The only thing we have to do is to configure a parallelization strategy to a manager like this, and we are good to go:

Manager<PrimeCandidate> candidatesHigh = app.configure(PrimeCandidateManager.class)
            .withParallelStrategy(ParallelStrategy.computeIntensityHigh())
            .build();

        candidatesHigh.stream() // Better parallel performance for our case!
            .parallel()
            .filter(PrimeCandidate.PRIME.isNull())
            .map(pc -> pc.setPrime(PrimeUtil.isPrime(pc.getValue())))
            .forEach(candidatesHigh.updater());

The ParallelStrategy.computeIntensityHigh() strategy will break up the work items in much smaller chunks. This will give us considerably better performance, since we now are going to use all the available threads. If we look under the hood, we can see that the strategy is defined like this:

    private final static int[] BATCH_SIZES = IntStream.range(0, 8)
            .map(ComputeIntensityUtil::toThePowerOfTwo)
            .flatMap(ComputeIntensityUtil::repeatOnHalfAvailableProcessors)
            .toArray();


This means that, on a computer with 8 threads, it will put one item on thread 1-4, two items on thread 5-8 and when the tasks are completed there will be four items on the next four available threads, then eight items and so on until we reach 256 which is the maximum items put on any thread. Obviously, this strategy is much better than Java's standard strategy for this particular problem.

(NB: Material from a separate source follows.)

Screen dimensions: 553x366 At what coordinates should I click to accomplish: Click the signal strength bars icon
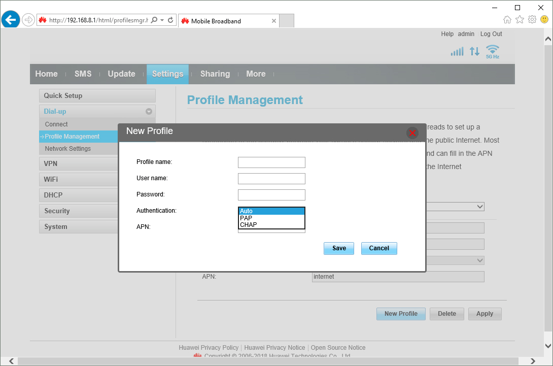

Here is how the threads in the common ForkJoinPool looks like on my 8 threaded laptop:


Create Your Own Parallel Strategy

One cool thing with Speedment is that we, very easily, can write our parallelization strategy and just inject it into our streams. Consider this custom parallelization strategy:

    public static class MyParallelStrategy implements ParallelStrategy {

        private final static int[] BATCH_SIZES = {1, 2, 4, 8};

        @Override
        public <T> Spliterator<T> spliteratorUnknownSize(Iterator<? extends T> iterator, int characteristics) {
            return ConfigurableIteratorSpliterator.of(iterator, characteristics, BATCH_SIZES);
        }

    }

Which, in fact, it can be expressed even shorter:

    ParallelStrategy myParallelStrategy = ParallelStrategy.of(1, 2, 4, 8);


This strategy will put one work item on the first available thread, two on the second, four on the third, eight on the fourth with eight being the last digit in our array. The last digit will then be used for all subsequent available threads. So the order really becomes 1, 2, 4, 8, 8, 8, 8, ... We can now use our new strategy as follows:

Manager<PrimeCandidate> candidatesCustom = app.configure(PrimeCandidateManager.class)
            .withParallelStrategy(myParallelStrategy)
            .build();

        candidatesCustom.stream()
            .parallel()
            .filter(PrimeCandidate.PRIME.isNull())
            .map(pc -> pc.setPrime(PrimeUtil.isPrime(pc.getValue())))
            .forEach(candidatesCustom.updater());

VoilĂ ! We have full control over how the work items are laid out over the available execution threads.

Benchmarks

All benchmarks used the same input of prime candidates. Tests were run on a MacBook Pro, 2.2 GHz Intel Core i7 with 4 physical cores and 8 threads.

Strategy

Sequential                       265 s (One thread processed all 1100 items)
Parallel Default Java 8          235 s (Because 1024 items were processed by thread 1 and 76 items by thread 2)
Parallel computeIntensityHigh()   69 s (All 4 hardware cores were used)

Conclusions

Speedment supports parallel processing of database content.

Speedment supports a variety of parallel strategies to allow full utilization of the execution environment.

We can easily create our own parallel strategies and use them in our Speedment streams.

It is possible to improve performance significantly by carefully selecting a parallel strategy over just settling with Java's default one.